Assigned task
From the line containing "You are a computer-use agent. This" to the end of the records below, output each line exactly; include both ends and nothing else.

┌────────

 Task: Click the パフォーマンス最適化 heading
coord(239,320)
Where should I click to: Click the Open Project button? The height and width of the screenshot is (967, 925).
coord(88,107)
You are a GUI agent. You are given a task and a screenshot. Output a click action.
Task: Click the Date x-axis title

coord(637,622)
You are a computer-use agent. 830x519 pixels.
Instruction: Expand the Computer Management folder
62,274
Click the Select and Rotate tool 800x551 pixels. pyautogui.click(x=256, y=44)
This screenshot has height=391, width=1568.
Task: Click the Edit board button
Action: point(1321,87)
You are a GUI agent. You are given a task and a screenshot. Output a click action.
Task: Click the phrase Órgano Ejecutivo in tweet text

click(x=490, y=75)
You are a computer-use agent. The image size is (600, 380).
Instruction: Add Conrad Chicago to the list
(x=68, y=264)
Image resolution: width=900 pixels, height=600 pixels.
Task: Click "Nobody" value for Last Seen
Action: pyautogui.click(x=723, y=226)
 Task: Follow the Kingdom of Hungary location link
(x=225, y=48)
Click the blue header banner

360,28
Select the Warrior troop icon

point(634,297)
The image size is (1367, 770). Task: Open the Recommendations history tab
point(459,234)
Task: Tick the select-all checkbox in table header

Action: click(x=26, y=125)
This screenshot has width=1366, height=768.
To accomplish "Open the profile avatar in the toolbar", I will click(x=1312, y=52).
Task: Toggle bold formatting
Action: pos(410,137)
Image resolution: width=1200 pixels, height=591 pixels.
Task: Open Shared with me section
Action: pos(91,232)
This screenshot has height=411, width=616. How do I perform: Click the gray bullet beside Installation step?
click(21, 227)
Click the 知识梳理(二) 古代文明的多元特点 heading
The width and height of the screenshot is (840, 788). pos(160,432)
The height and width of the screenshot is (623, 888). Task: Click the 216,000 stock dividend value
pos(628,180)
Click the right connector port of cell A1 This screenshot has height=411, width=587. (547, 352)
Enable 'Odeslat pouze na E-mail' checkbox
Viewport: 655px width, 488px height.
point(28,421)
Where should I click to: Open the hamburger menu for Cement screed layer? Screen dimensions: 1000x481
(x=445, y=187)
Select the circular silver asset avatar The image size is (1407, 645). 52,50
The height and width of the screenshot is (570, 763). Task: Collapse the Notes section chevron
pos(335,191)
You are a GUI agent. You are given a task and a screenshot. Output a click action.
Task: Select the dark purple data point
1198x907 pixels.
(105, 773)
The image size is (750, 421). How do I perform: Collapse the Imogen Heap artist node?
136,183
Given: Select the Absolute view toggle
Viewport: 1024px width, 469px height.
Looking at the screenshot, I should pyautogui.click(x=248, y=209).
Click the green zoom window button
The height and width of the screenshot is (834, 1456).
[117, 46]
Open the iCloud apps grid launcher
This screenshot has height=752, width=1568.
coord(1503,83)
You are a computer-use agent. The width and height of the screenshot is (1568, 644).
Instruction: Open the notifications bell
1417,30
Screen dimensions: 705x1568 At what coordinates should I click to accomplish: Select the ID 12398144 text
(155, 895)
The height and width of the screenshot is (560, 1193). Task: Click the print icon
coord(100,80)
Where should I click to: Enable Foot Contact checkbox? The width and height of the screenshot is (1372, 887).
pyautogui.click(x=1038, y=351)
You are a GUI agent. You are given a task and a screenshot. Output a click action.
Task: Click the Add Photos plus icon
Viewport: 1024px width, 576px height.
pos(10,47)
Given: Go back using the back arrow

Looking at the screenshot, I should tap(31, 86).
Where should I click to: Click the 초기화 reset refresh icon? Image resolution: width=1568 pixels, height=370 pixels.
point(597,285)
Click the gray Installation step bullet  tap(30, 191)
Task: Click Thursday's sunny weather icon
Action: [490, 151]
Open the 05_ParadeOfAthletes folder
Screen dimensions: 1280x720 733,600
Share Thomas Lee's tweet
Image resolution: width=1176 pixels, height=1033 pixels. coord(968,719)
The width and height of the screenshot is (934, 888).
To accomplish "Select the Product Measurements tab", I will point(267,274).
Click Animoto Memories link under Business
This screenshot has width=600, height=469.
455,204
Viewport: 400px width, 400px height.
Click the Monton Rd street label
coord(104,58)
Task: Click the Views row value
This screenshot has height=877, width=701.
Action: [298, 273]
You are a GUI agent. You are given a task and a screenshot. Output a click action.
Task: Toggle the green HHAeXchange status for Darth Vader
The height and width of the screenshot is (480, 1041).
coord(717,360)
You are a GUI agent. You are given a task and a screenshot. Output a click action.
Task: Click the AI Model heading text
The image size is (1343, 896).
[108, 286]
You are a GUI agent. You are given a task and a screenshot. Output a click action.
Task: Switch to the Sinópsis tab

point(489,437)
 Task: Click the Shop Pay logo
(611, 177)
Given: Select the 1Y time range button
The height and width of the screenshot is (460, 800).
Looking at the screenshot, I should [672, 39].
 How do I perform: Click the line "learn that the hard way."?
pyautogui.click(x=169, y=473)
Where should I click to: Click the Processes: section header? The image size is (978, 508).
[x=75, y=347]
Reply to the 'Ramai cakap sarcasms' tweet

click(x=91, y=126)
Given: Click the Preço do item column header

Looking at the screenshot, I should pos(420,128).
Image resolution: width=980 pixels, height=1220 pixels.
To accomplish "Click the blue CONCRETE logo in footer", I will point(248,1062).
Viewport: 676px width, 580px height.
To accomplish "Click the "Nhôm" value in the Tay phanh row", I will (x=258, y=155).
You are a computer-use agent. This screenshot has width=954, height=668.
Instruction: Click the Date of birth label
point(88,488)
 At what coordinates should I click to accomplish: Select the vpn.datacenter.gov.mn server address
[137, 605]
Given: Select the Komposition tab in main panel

└────────

Solution to this task
You are a computer-use agent. This screenshot has width=954, height=668.
Instruction: Click the Date of birth label
point(88,488)
 At what coordinates should I click to accomplish: Select the vpn.datacenter.gov.mn server address
[137, 605]
Given: Select the Komposition tab in main panel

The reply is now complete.